The Mission: Impossible movies are an outlier in franchise filmmaking in that successive installments have tended to get better, not worse, than their predecessors, so that the most recent entry, Fallout, is the best reviewed of the series, with Rogue Nation and Ghost Protocol slotting in just behind.

The key to the success of these Mission: Impossible movies is Cruise’s insistence on quality, on staging the best stunts in the industry, and on publicizing his own participation in those stunts. For Ghost Protocol, he famously scaled the world’s tallest building in Dubai. In Rogue Nation, he leapt onto the side of a speeding plane. In Fallout, he did a high altitude halo jump.

The seventh installment of the Mission: Impossible series, Dead Reckoning – Part One, doesn’t come out until next year and already the big stunt that has Cruise leaping a motorcycle off a cliff is being publicized. Given the way this series has gone, no one will be surprised if Cruise tops himself again with the finale.

2. Born on the Fourth of July (1989)

Cruise’s Oscar-nominated tour-de-force performance as Ron Kovic, the real-life Vietnam veteran turned anti-war activist, remains a stunner.

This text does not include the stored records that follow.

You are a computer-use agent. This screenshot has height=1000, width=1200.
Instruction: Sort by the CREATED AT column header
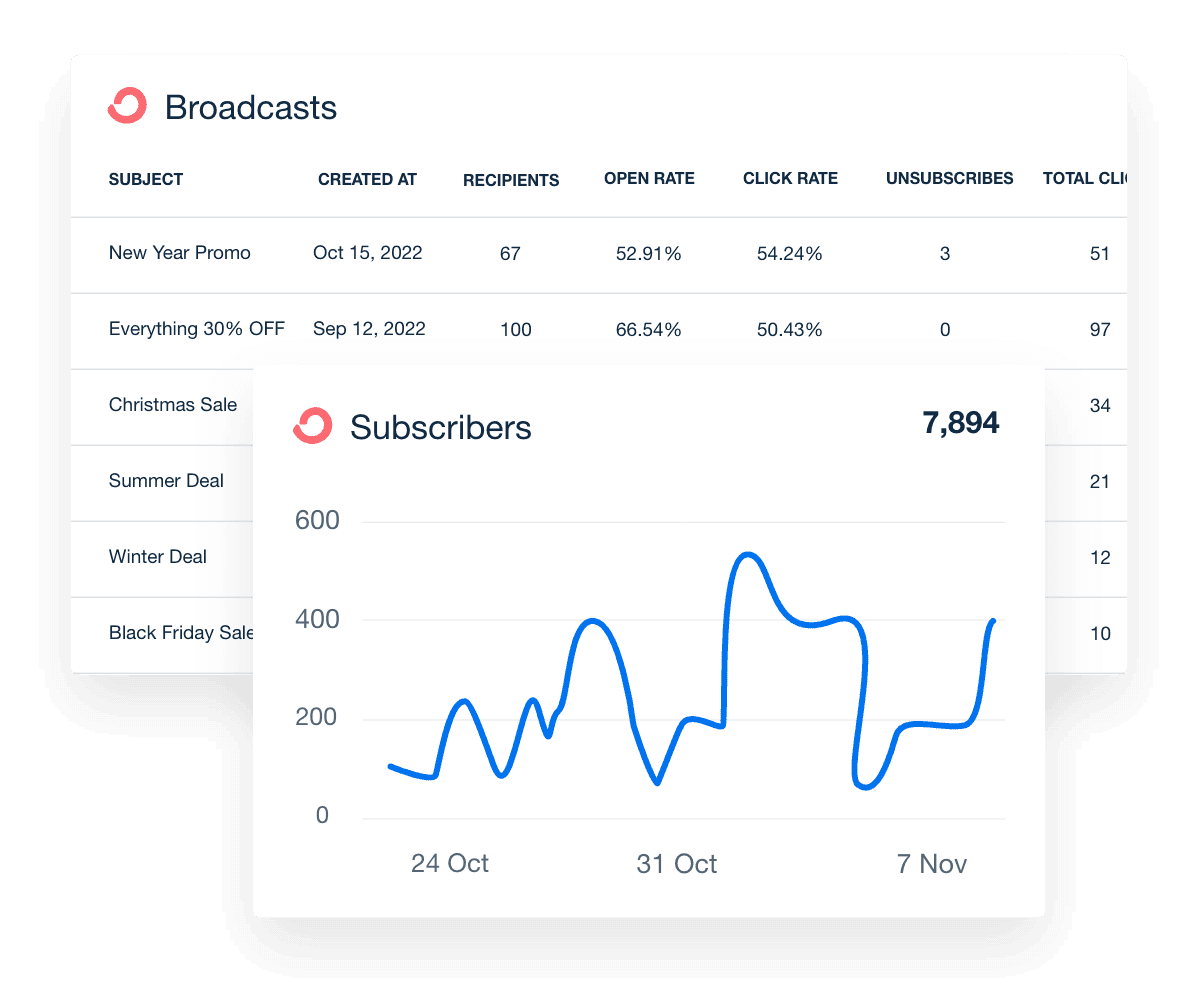pyautogui.click(x=367, y=180)
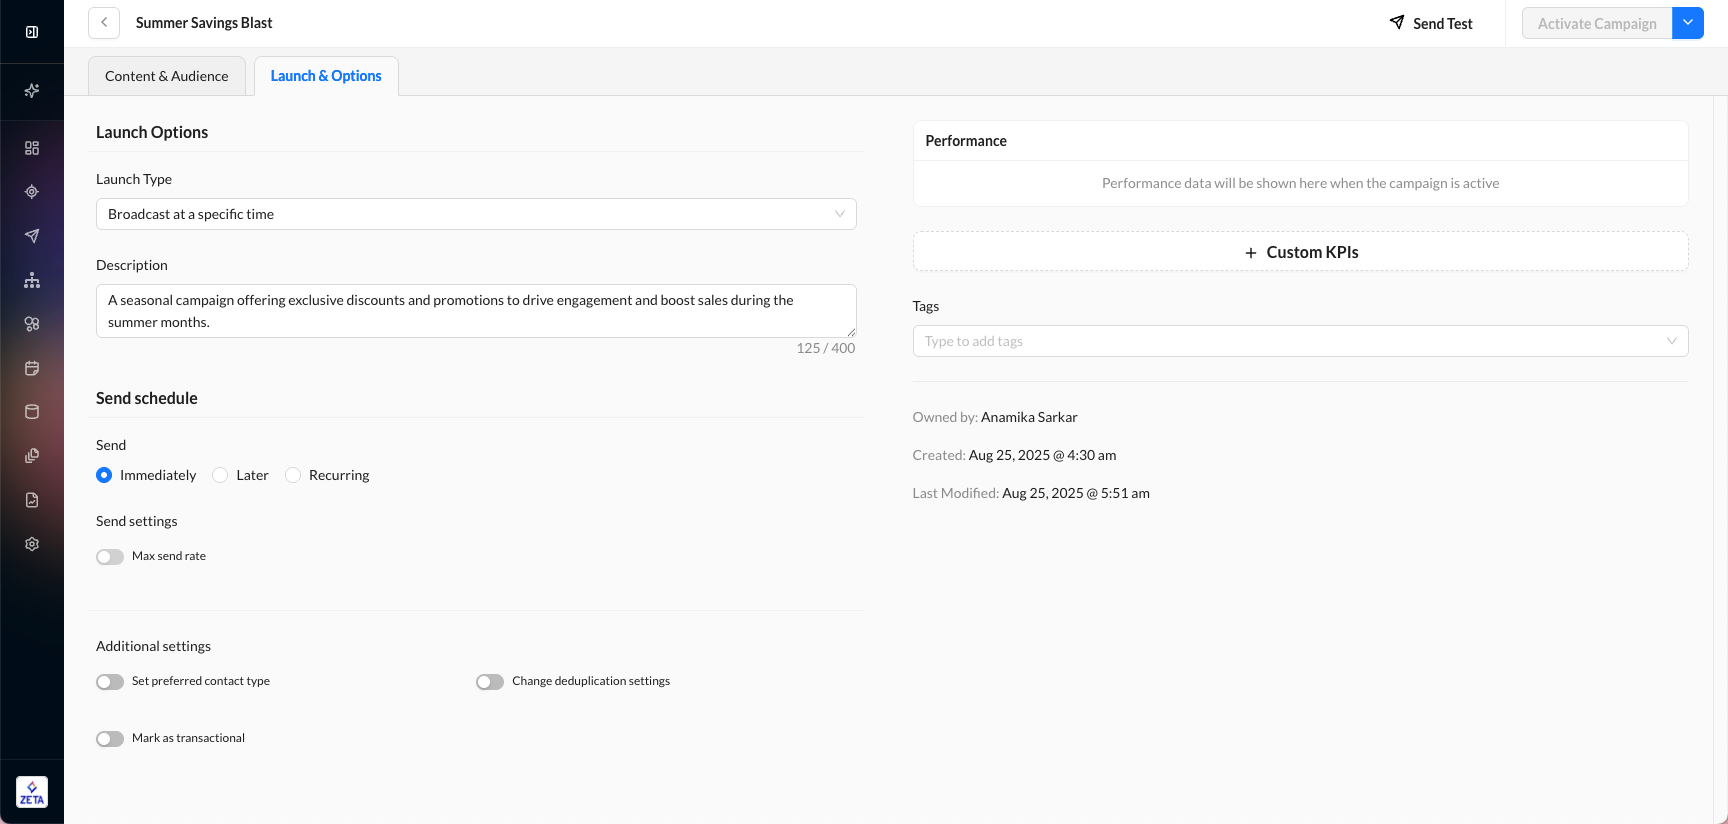
Task: Enable the Max send rate toggle
Action: [x=110, y=557]
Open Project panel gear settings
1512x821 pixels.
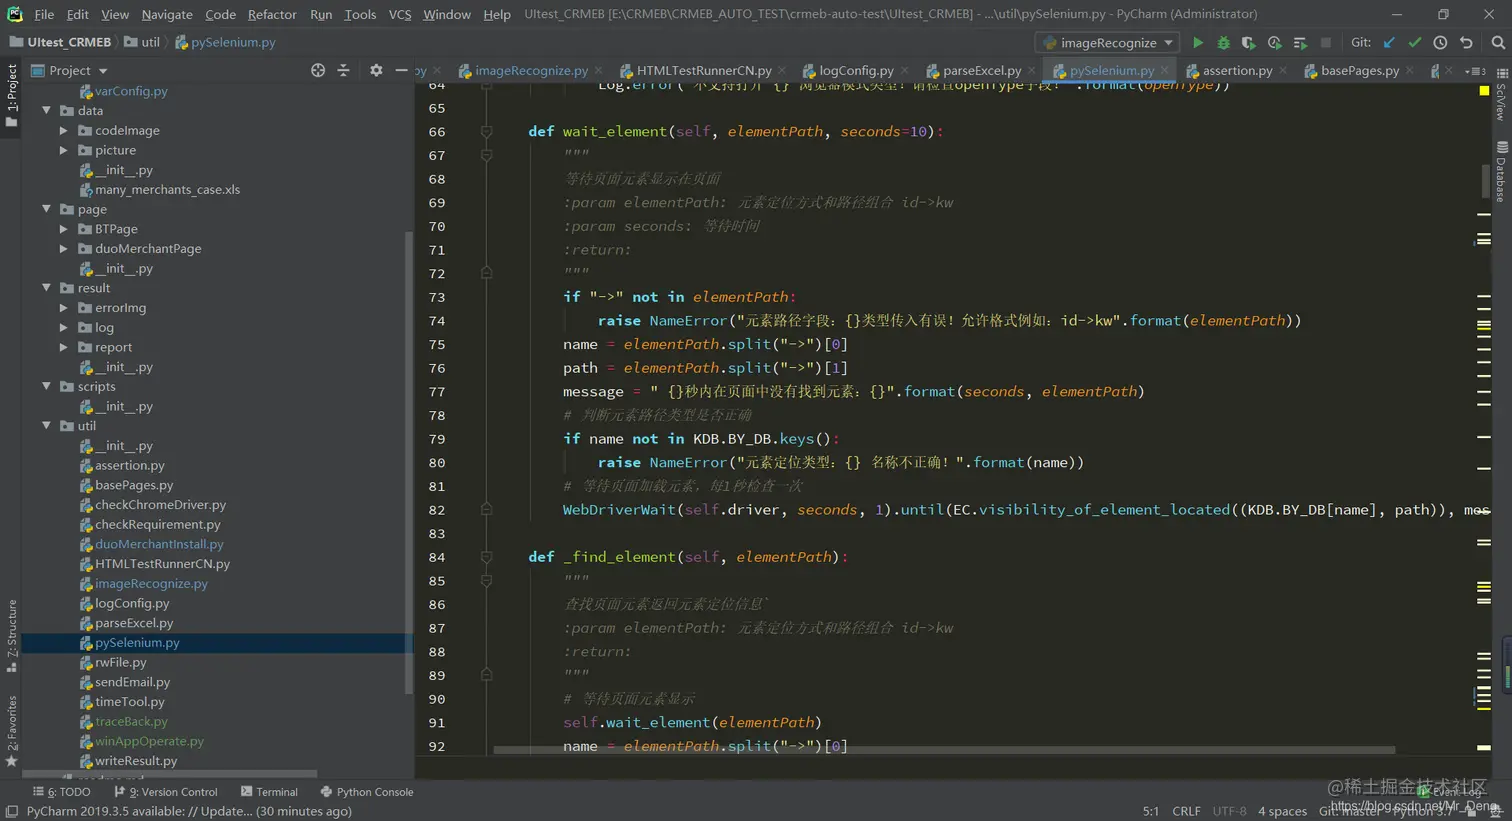pyautogui.click(x=376, y=70)
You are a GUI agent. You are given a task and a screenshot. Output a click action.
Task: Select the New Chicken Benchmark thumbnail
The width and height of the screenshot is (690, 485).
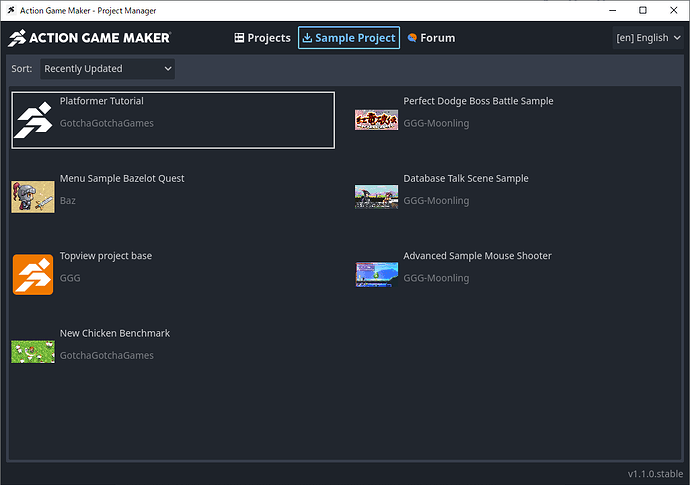pyautogui.click(x=33, y=351)
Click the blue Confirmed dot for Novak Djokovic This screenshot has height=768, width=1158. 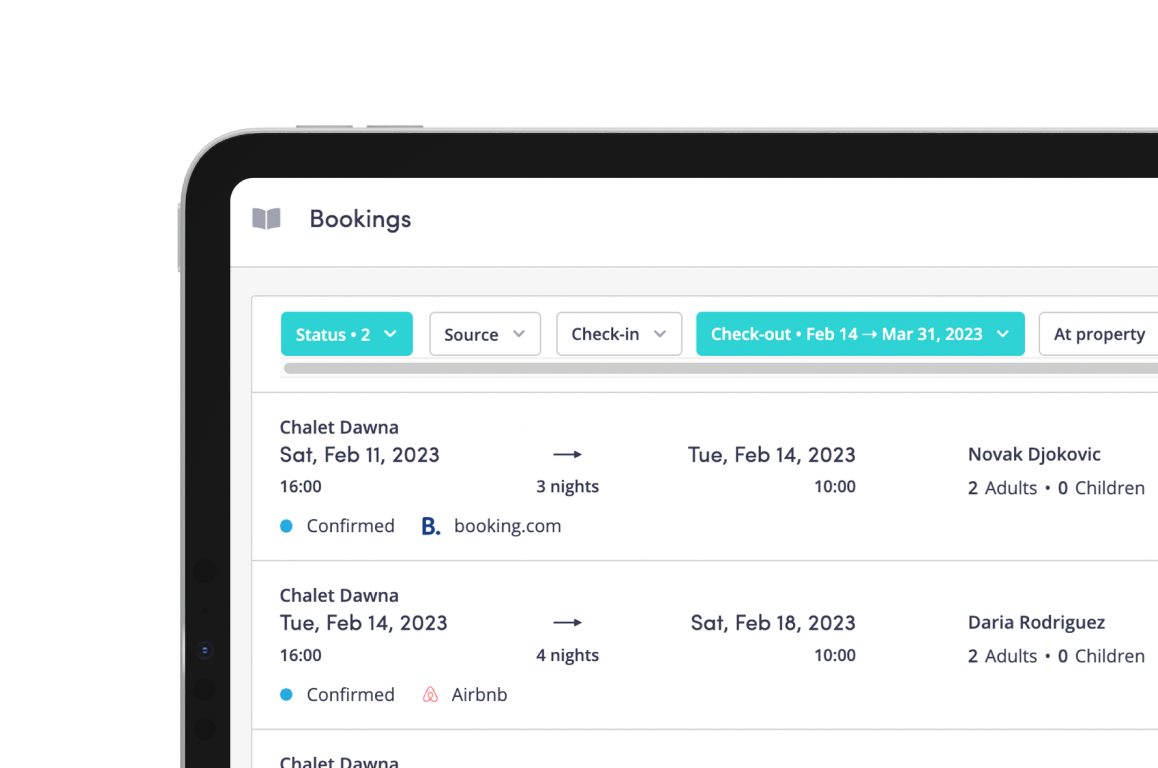tap(287, 526)
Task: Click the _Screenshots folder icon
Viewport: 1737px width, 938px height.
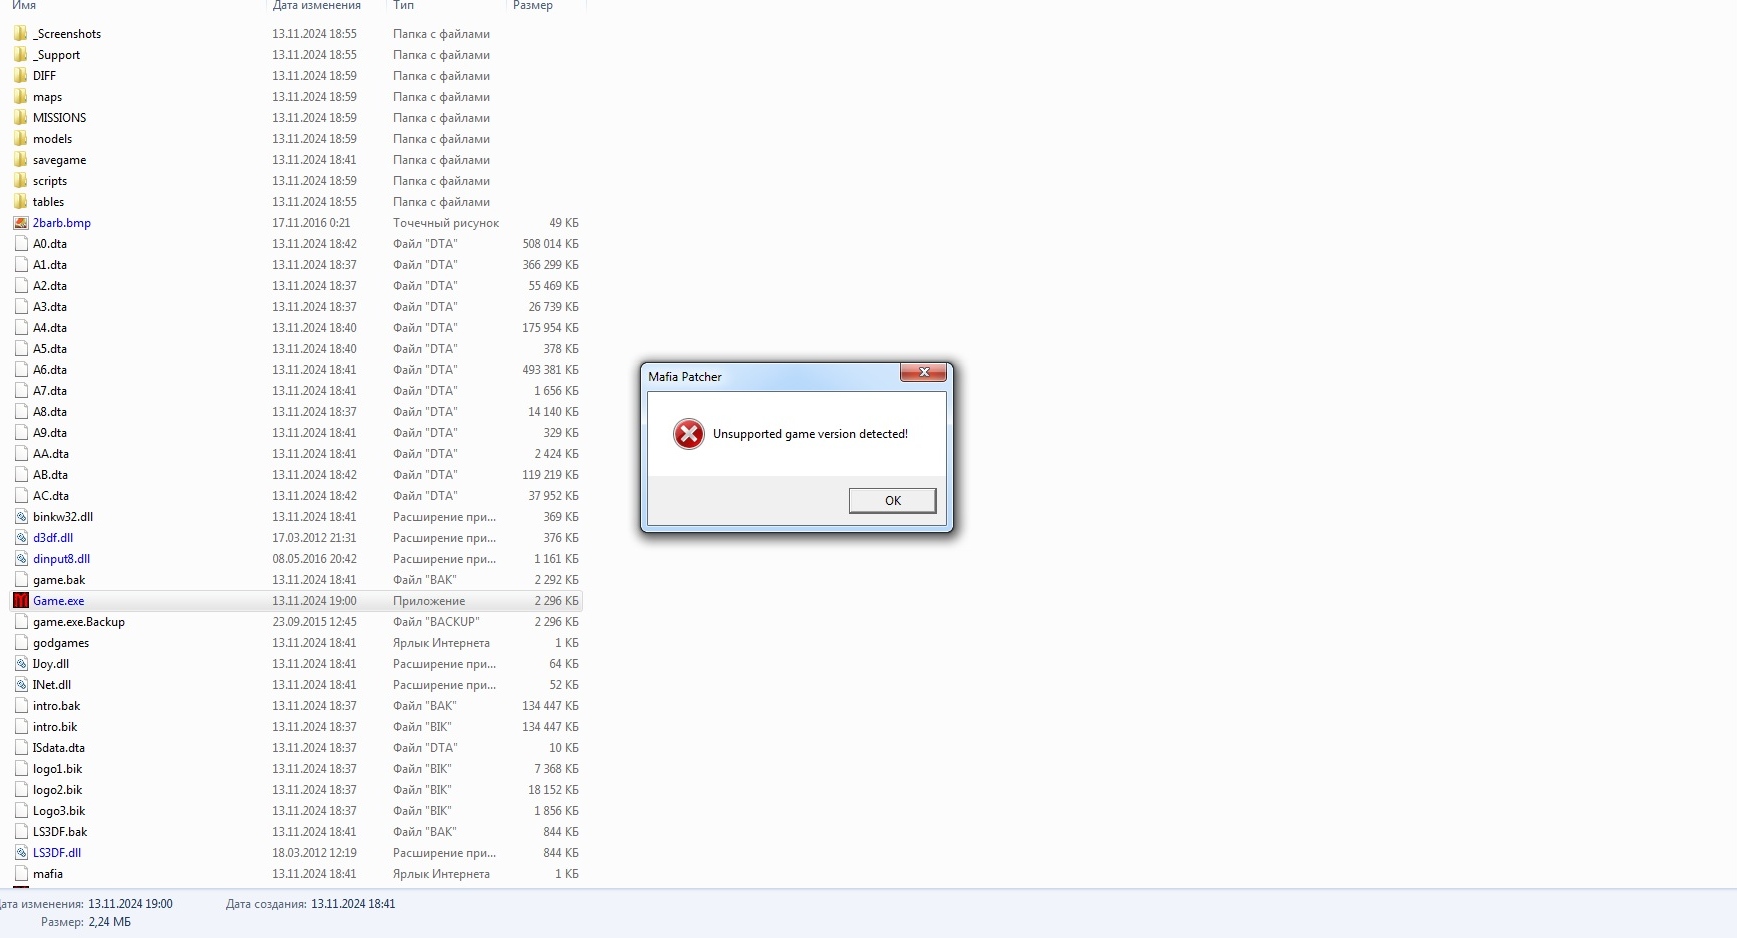Action: pyautogui.click(x=21, y=34)
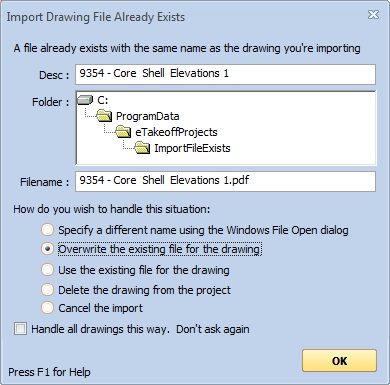Select the ImportFileExists tree label
The height and width of the screenshot is (385, 390).
point(192,148)
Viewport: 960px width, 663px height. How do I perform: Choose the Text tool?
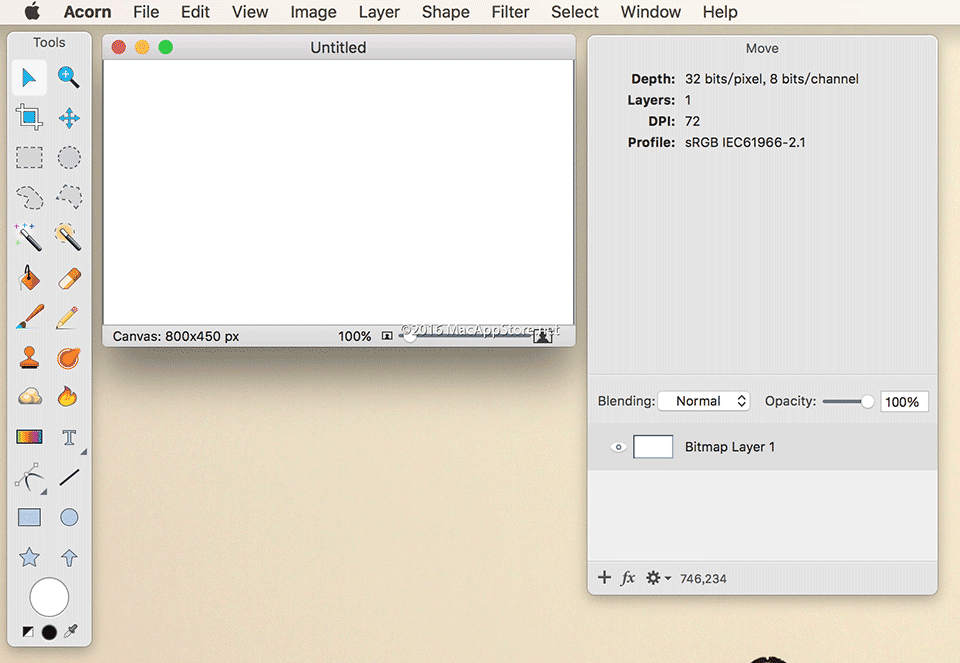coord(68,437)
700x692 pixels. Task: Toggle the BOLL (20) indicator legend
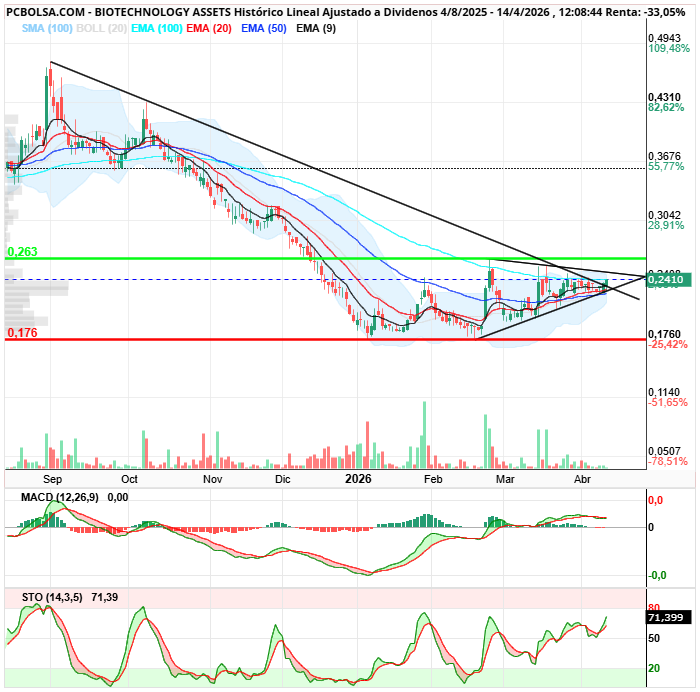click(x=104, y=28)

Cruise had shown that he could act, turning in strong performances in movies such as Rain Man, The Color of Money, and Risky Business, but his raw performance in Born on the Fourth of July as a young man coming to terms with new physical limitations (Kovic was paralyzed from the waste down by a bullet wound in combat), and ideological disillusionment about the United States’ conduct in the war, took his performance skills to a new level.

Director Oliver Stone had dramatized the hell of combat a few years earlier in Platoon, and so in Born on the Fourth of July he renders a harrowing depiction of the conditions for returning vets, as well as the turmoil that the war created on the homefront. Stone’s passionate filmmaking along with John Williams’ lush score make Born on the Fourth of July a moving experience, and Cruise’s performance at its center remains one for the ages.

1. Risky Business (1983)

It’s not always easy to pinpoint the exact moment an actor becomes a star, but with Cruise it was obviously the moment he slid across the floor in his skivvies and a pair of Ray Ban Wayfarers while lip synching to Bob Seger’s “Old Time Rock and Roll” in Risky Business.

Cruise plays Joel, a high school senior who is thrilled to have the house to himself while his parents are away. Make no mistake, shenanigans will ensue as Joel has to figure out how to earn enough money to pay for the damage he causes (he drives his father’s Porsche into Lake Michigan, among other things), while also getting himself through a Princeton entrance interview. His solution? Turn the house into a brothel with the help of a sex worker (Rebecca De Mornay)!

Beyond it’s setup, Risky Business has little in common with the the cheap party flicks and shallow teen sex comedies that deluged 1980s cinema. Written and directed by Paul Brickman, Risky Business is a thoughtful movie about the treacherous transition into adulthood and a scathing critique of the amorality of capitalism. One of the defining movies of the 1980s, Risky Business remains a touching coming-of-age story and a trenchant satire of Reagan-era values.